Matt Dickerson: Following a beeline through snowy woods

Just 40 yards from my stand, the tracks cut across the lumber trail I was walking along. They were too big to miss even in the dim light of dawn.
Bee thief. Honey stealer.
Black bear.
The tracks, left in three inches of heavy wet snow, were still distinct and fresh. Probably less than an hour old, I thought.
Five subsequent thoughts then crossed my mind, in the following order, I think.
Thought No. 1: This is really cool. It would be even cooler to actually see a bear. I hadn’t seen a bear in Vermont in two years.
Thought No. 2: I’m probably not going to see a deer this morning. I really didn’t imagine a deer wandering past my stand when there was fresh bear scent in the area.
Thought No. 3: I should skip deer hunting and follow the tracks!
Thought No. 4: He (or she) — which is to say, the bruin — had probably been in my bee hives, which were less than 200 yards away through the woods from where I stood, looking at the tracks. This was an even more discouraging thought than Thought No. 2.
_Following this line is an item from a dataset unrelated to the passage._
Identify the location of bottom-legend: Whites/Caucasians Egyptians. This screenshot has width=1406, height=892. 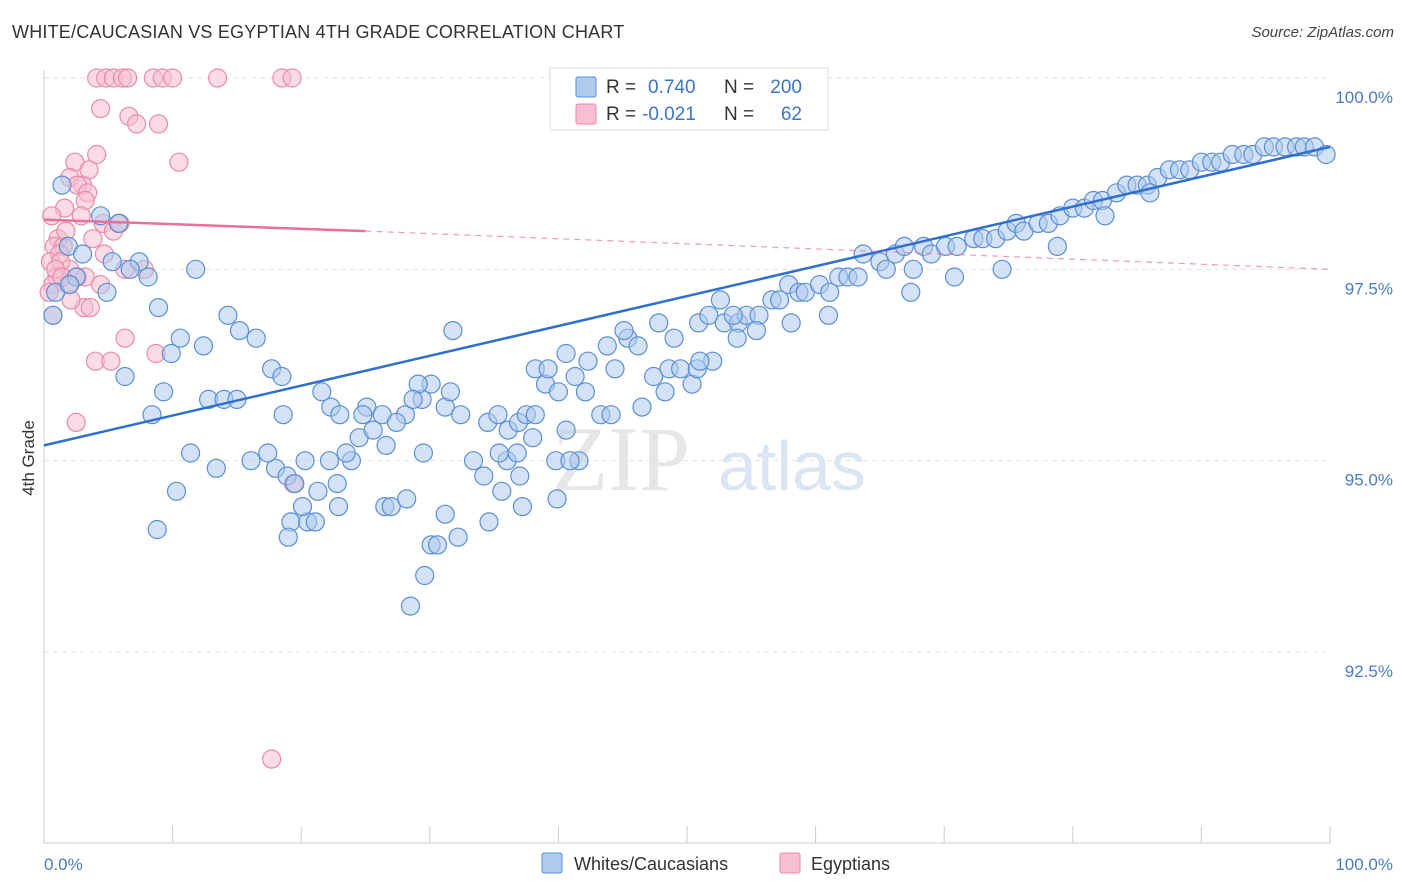
(716, 863).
Thought No. 5. Really more of an impulse of my imagination than a rational thought. Something that flashed across my mind. I’m really glad that, for the first time this hunting season, I hadn’t set my alarm. I had slept in an hour later than usual and was walking to my stand in the first light of dawn and not in the pitch dark an hour before dawn.
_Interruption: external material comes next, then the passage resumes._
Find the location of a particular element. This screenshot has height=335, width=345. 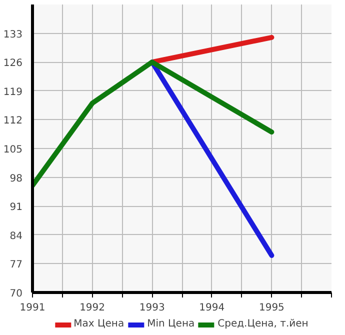

y-tick-label: 112 is located at coordinates (13, 122).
Despite the Thought No. 2 — and maybe with the Thought No. 5 breathing down the back of my neck — I quickly climbed up into my tree stand and sat waiting for a deer to pass by. A deer I was fairly sure was not actually going to pass by. I focused my deer-watching attention on the woods on the opposite side of the stand from the tracks, furthest from the scent of the bear. But my bear-watching attention kept drifting back the other way.
I saw no deer or bear. Nothing but squirrels, chickadees, and nuthatches. I heard nothing but sudden thumps when large heavy clumps of melting snow slid off branches, crashed through other branches, and slammed into the ground.
Three hours after climbing up, I climbed back down from my stand and decided to go with Thought No. 3. I should have gone with Thought No. 3 from the very start. The tracks were now three hours older.
I followed them. Twenty-five yards into the woods, the tracks grew even more distinct. And bigger, I thought, though it wasn’t really possible that the bear had grown. I could see not only individual pads and toes in the prints, but distinct claw marks. They went straight up the north side hill.
I followed.
The tracks did not veer for obstacles or to follow the hill’s contours. They plowed straight up the steepest part of the slope, over fallen trees, and through bushes. They followed a beeline. Or, rather, a bee-thief-line. I occasionally detoured around the obstacles but kept on the tracks.
The tracks continued over the hilltop and down the other side. On the south-facing ledge the snow had melted off in patches. The tracks disappeared. I began to look around me. There were large cracks in the ledges on both sides where a bear could hide. I slowed my pace and went more cautiously, but I walked on. On the far side of the bare patch, where the snow picked up again, the bear tracks continued on still following that beeline.
Another 50 yards ahead they disappeared in another patch of bare ground. I circled around all sides looking carefully at the snow. All sides except for one, which dropped down a very steep slope. The tracks did not emerge on any other side. The bear, I assume, had dropped over the edge and was someplace down below me, probably apartment hunting for a little studio or one-bedroom where she (or he) could cozy up for the winter.
Disappointed, and a little relieved, I turned and headed back down the hill following my own tracks. I checked on my bees, half expecting to find bear tracks leading up to my electric fence, backing up suddenly, and then loping off in another direction. Or to find that my fence was not working and my hives had been torn to pieces.
Both guesses were wrong. The bee thief had kept clear of the bees.
Thought No. 6. I love living where there are wild bears. Especially when they stay away from my honeybees. They are the best possible excuse for not harvesting any venison on a snowy vacation day.